Passengers scheduled to fly from London City Airport are likely to face several more hours of chaos after police suggested the World War II bomb which closed the transport hub will not be moved until tomorrow.
Police are working to remove a 500kg shell, measuring approximately 1.5 metres in length, from the bed of the River Thames at George V Dock. The bomb was found at around 5pm yesterday (February 11) and forced the airport to shut down, with all flights cancelled.
Officers have also said they are working with the Royal Navy to remove the ordnance, which is buried in a bed of dense silt. The first stage of the removal operation is to free the shell from the silt so that it can be floated for removal.

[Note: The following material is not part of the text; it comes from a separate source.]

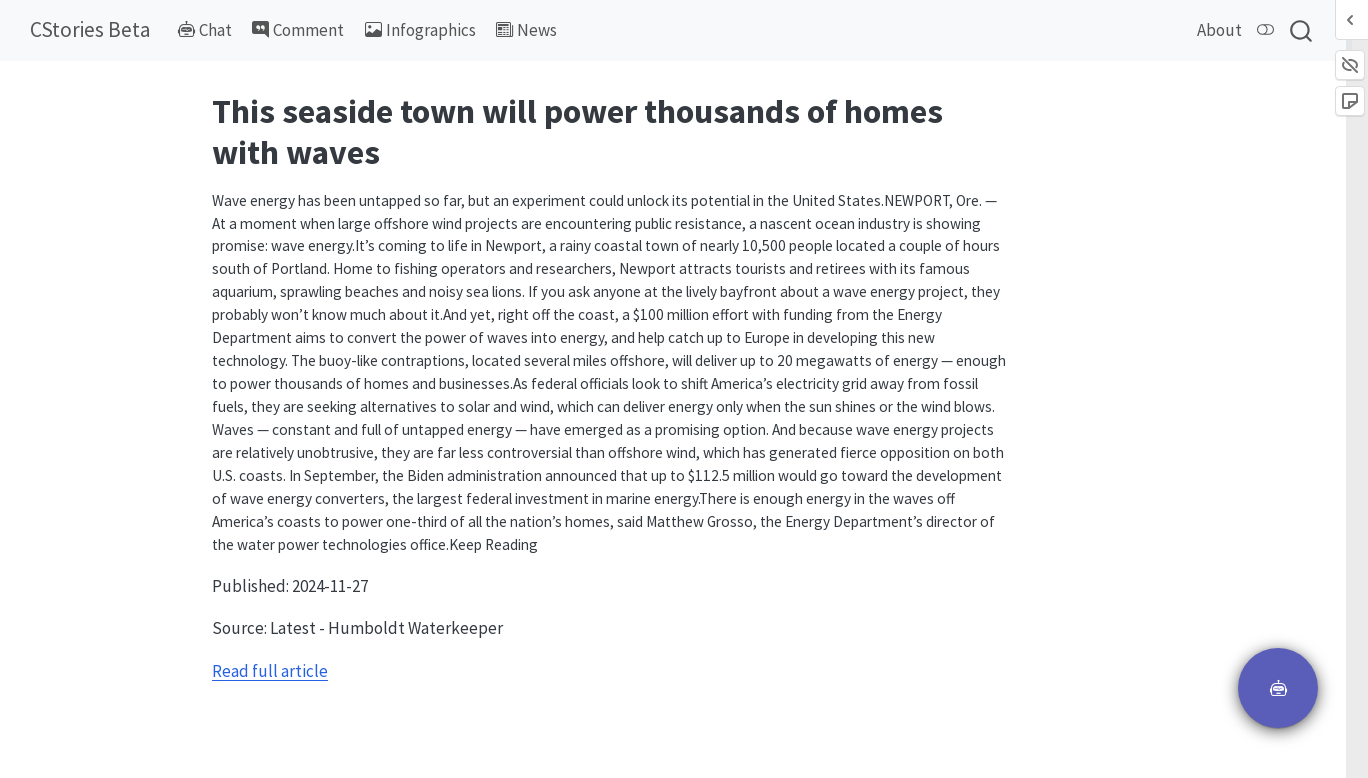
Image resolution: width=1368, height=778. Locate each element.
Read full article (270, 671)
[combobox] (1302, 30)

Police say that the timing of the removal is dependent on the tides, but at this stage is the most likely outcome is that the bomb will not be removed until tomorrow morning (February 13).
The Met Police said in a statement: "While every effort is being made to progress the operation as quickly as possible, it is important that all of the necessary steps and precautions are taken to ensure it is dealt with safely.

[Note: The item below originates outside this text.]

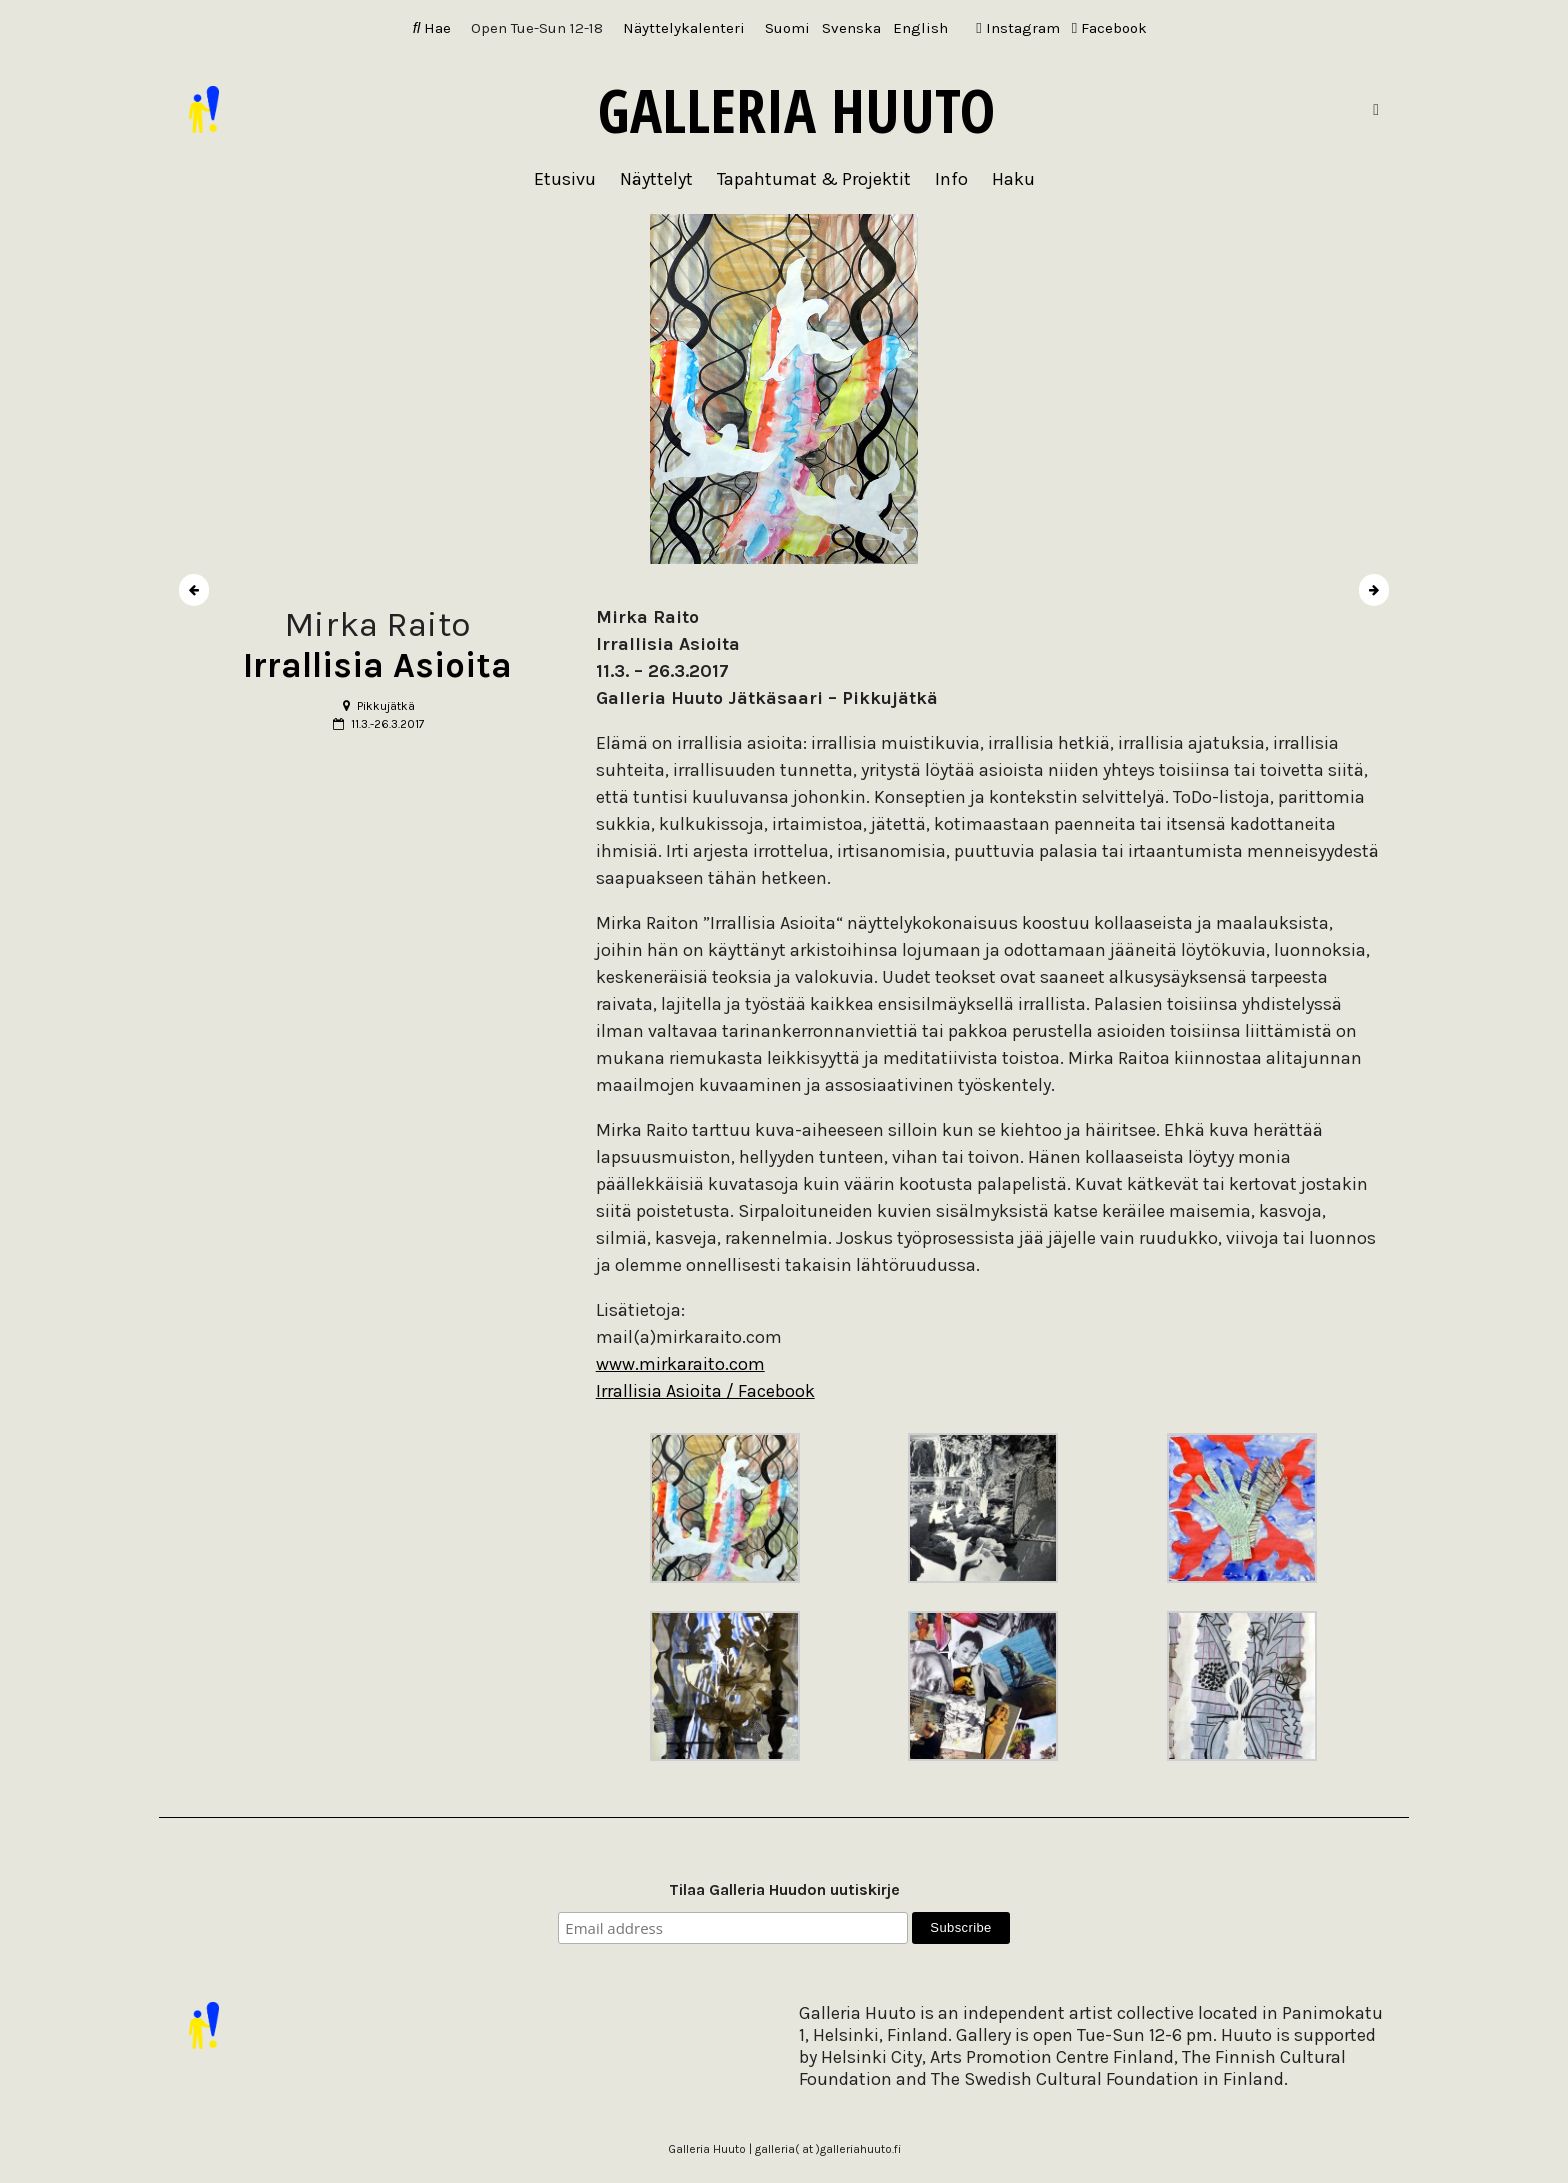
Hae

"We would like to thank everyone affected for their patience and cooperation. Every effort is being made to minimise disruption and officers continue to go door to door to ensure that those living within the exclusion zone are aware of the safety arrangements in place."

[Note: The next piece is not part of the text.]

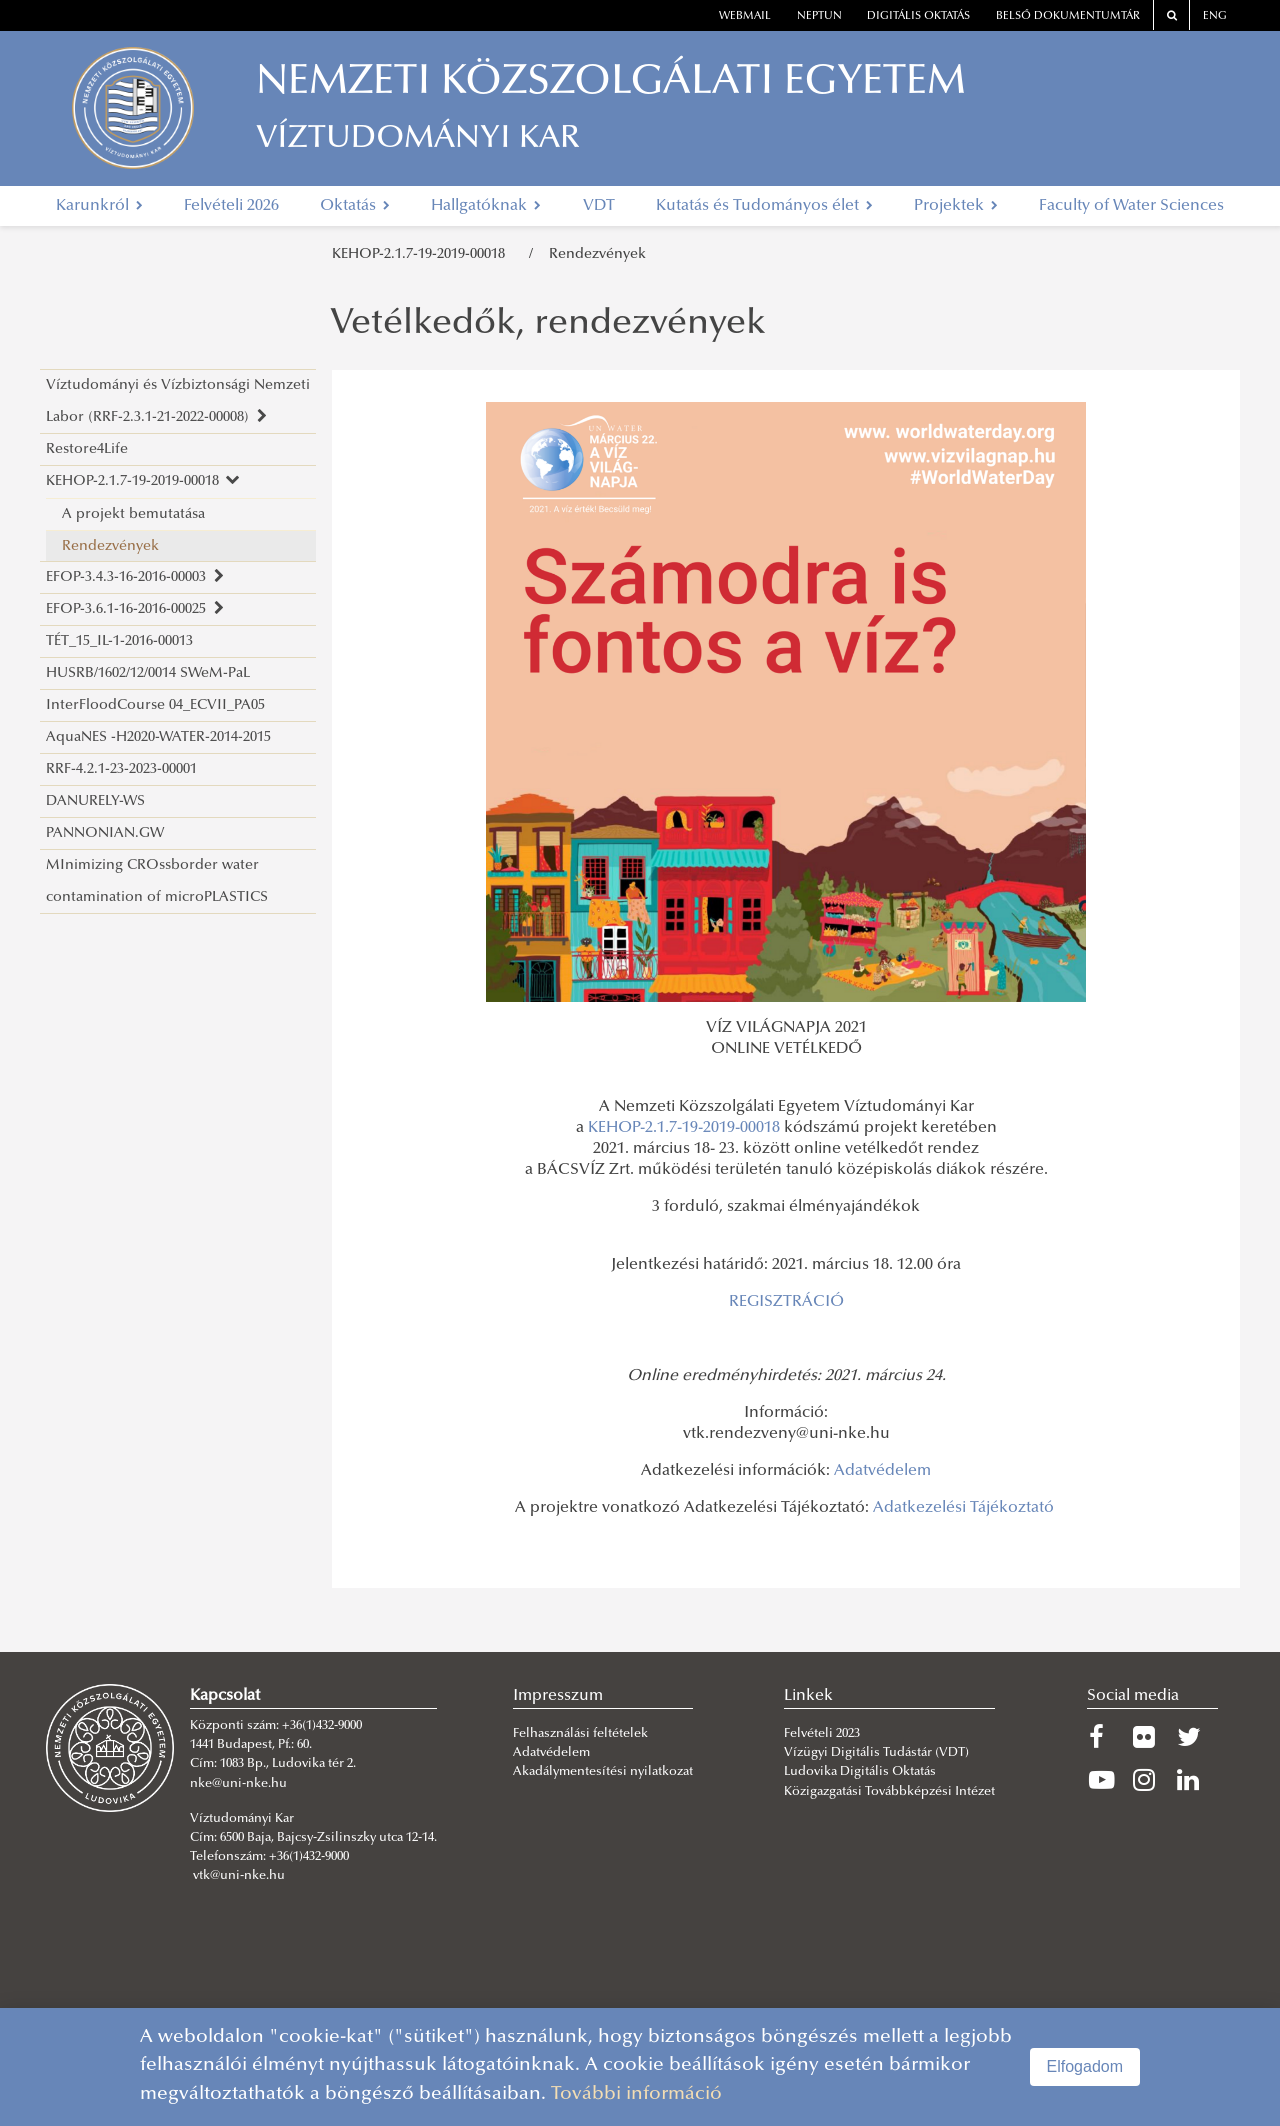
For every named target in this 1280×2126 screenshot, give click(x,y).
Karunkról (99, 206)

The bomb has already brought major disruption, with around 130 flights cancelled by 8am this morning.
The CEO of London City Airport, Robert Sinclair, said he recognised the situation would cause "inconvenience for our passengers, and in particular some of our local residents."
He explained the airport is "cooperating fully with the Met Police and Royal Navy" and is attempting to "safely remove the device and resolve the situation as quickly as possible."